The bedrock of any an old-fashioned is Bourbon – or whisky, but in this case it obviously had to be bourbon. Deciding on which brand to use was settled one night after a concert performance when I sat and had a quiet drink with the American tenor Joseph Wolverton, who sings the role of Pinkerton in our production. That evening he was drinking “Maker’s Mark” and my tasting of it settled the matter – after all, if that is the whisky Pinkerton drinks . . .

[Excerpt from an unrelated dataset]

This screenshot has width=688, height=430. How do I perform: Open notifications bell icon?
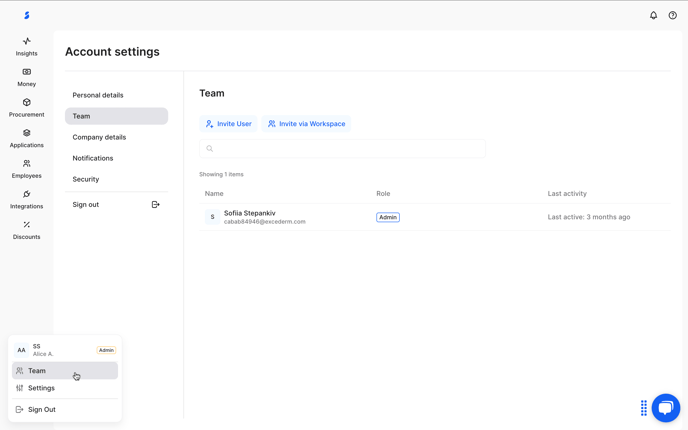[x=653, y=15]
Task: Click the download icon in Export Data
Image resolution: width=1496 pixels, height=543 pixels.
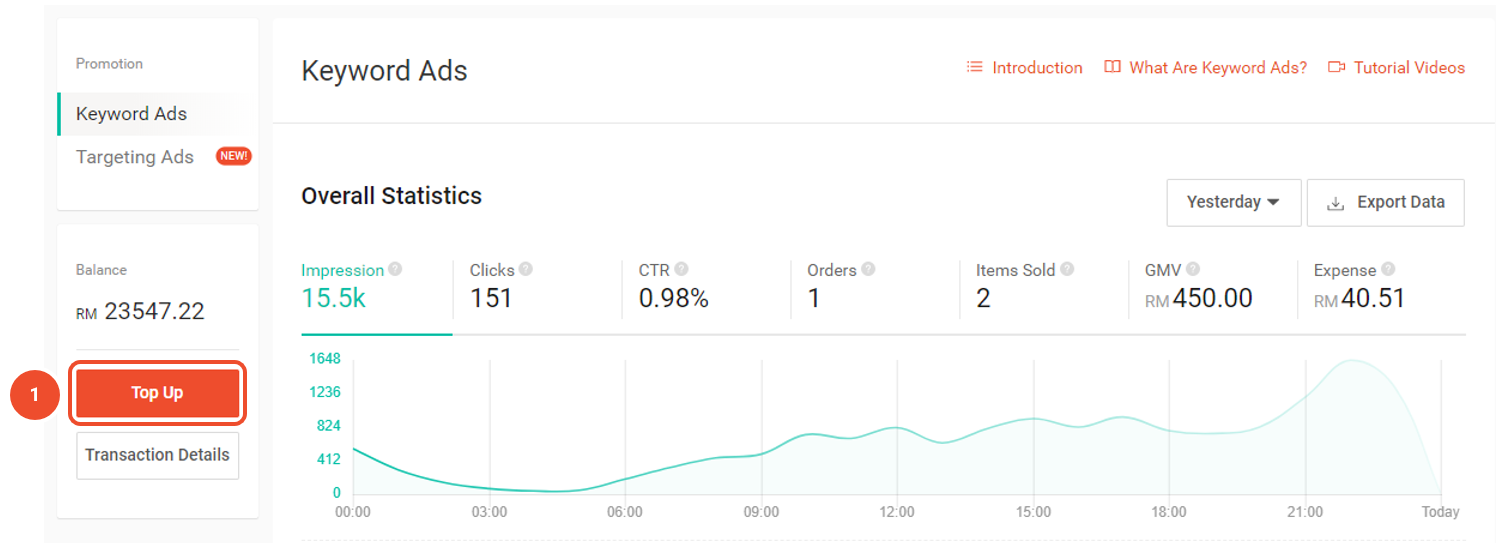Action: (x=1335, y=203)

Sake as the bourbon’s partner both literally and metaphorically brings Japanese flavours to the cocktail and reflects Butterfly’s ‘marriage’ to Pinkerton. To give the sake extra depth and complexity it is infused with dried wild purple chrysanthemum buds which are also a nod to the play “Madame Chrysanthemum” which Puccini based Madama Butterfly on. These chrysanthemums have a sweetness and freshness that works well.
Lemon verbena leaves add a beautiful fragrance that goes beyond what lemon zest can offer. They also recall Cio-Cio San’s lyrical recollection of her estranged lover. Similarly the rose petals garnish may not quite be “flowers everywhere, as many as there are stars in the night sky” but you get the idea.
2 fresh lemon verbena leaves
a sugar cube
2 dashes of Angostura bitters
50 ml Makers Mark bourbon
20ml Chrysanthemum-infused Sake
slice of orange zest
20ml lemon juice and a segment of lemon
freeze-dried edible rose petals
Infuse the Sake with the chrysanthemum buds by using two tablespoons of the dried buds for each bottle of sake. Simply put them in the bottle and give it a shake. Strain the buds out after a couple of days and the sake is ready to use.
Chill an old-fashioned glass and then muddle in it the sugar cube, fresh lemon verbena leaves and the Angostura Bitters.
Add the Makers Mark, the chrysanthemum infused Sake, an ice cube and stir. Squeeze in 20ml of lemon juice and add the segment of lemon.
Wipe the rim of the glass with the orange rind. Garnish with an edible rose petal floating on top.